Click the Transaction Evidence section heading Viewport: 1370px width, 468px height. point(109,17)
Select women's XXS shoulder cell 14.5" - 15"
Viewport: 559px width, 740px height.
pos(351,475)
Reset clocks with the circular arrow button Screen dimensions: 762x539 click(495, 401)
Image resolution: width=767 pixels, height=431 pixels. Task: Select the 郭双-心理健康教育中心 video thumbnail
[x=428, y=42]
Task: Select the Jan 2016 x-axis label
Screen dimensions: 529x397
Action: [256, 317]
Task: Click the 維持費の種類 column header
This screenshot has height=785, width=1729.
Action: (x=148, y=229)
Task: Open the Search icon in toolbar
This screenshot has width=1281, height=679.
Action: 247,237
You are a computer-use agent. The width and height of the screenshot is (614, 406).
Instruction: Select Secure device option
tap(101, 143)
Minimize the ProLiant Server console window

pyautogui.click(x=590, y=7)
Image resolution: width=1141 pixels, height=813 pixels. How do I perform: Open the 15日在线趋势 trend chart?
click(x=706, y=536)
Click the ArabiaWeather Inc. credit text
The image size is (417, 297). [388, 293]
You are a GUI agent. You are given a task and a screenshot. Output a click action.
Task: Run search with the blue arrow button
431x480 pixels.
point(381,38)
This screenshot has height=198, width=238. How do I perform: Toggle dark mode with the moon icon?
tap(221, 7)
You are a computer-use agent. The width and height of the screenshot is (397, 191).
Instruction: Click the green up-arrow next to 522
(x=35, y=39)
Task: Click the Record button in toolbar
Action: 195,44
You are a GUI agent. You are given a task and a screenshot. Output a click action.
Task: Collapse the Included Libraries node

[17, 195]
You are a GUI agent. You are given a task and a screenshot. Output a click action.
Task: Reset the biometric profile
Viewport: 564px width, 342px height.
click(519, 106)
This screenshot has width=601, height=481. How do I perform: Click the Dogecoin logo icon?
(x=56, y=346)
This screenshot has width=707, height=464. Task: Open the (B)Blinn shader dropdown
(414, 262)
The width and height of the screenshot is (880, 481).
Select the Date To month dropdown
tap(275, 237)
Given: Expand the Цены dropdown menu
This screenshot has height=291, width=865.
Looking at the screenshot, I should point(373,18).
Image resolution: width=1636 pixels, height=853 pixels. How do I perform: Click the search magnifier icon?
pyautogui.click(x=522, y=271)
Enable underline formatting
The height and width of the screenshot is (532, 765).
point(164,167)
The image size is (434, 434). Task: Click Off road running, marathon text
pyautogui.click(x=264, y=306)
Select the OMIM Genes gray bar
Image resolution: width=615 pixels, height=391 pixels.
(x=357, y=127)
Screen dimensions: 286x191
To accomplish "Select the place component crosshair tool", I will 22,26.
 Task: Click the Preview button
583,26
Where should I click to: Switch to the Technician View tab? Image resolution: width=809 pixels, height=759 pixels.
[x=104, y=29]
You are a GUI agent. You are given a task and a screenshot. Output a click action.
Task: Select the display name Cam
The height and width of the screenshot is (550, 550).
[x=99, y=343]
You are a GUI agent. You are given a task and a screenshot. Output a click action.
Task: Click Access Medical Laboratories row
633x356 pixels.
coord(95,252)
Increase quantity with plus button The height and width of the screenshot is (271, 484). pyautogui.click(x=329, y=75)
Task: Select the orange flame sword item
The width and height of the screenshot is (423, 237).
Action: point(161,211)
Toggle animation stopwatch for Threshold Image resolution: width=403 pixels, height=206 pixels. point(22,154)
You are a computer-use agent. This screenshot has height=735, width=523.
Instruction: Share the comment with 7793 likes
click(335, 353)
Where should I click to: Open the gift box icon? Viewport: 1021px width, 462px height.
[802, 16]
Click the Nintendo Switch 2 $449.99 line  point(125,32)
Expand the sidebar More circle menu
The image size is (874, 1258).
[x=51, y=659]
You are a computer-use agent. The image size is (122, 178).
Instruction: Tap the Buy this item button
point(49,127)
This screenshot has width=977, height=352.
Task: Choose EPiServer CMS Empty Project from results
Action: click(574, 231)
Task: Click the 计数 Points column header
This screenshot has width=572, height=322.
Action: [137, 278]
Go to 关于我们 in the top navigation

^^^^^^^^^^^^^^^^

Required work - All lines from the one containing "Where should I click to: Switch" to the last line above should be reproduced exactly, and no other lines should be given.

Reply -
Where should I click to: Switch to the Technician View tab? Image resolution: width=809 pixels, height=759 pixels.
[x=104, y=29]
You are a GUI agent. You are given a task and a screenshot. Output a click action.
Task: Select the display name Cam
The height and width of the screenshot is (550, 550).
[x=99, y=343]
You are a GUI agent. You are given a task and a screenshot. Output a click action.
Task: Click Access Medical Laboratories row
633x356 pixels.
coord(95,252)
Increase quantity with plus button The height and width of the screenshot is (271, 484). pyautogui.click(x=329, y=75)
Task: Select the orange flame sword item
The width and height of the screenshot is (423, 237).
Action: point(161,211)
Toggle animation stopwatch for Threshold Image resolution: width=403 pixels, height=206 pixels. point(22,154)
You are a computer-use agent. This screenshot has height=735, width=523.
Instruction: Share the comment with 7793 likes
click(335, 353)
Where should I click to: Open the gift box icon? Viewport: 1021px width, 462px height.
[802, 16]
Click the Nintendo Switch 2 $449.99 line  point(125,32)
Expand the sidebar More circle menu
The image size is (874, 1258).
[x=51, y=659]
You are a computer-use agent. The image size is (122, 178).
Instruction: Tap the Buy this item button
point(49,127)
This screenshot has width=977, height=352.
Task: Choose EPiServer CMS Empty Project from results
Action: click(574, 231)
Task: Click the 计数 Points column header
This screenshot has width=572, height=322.
Action: [137, 278]
Go to 关于我们 in the top navigation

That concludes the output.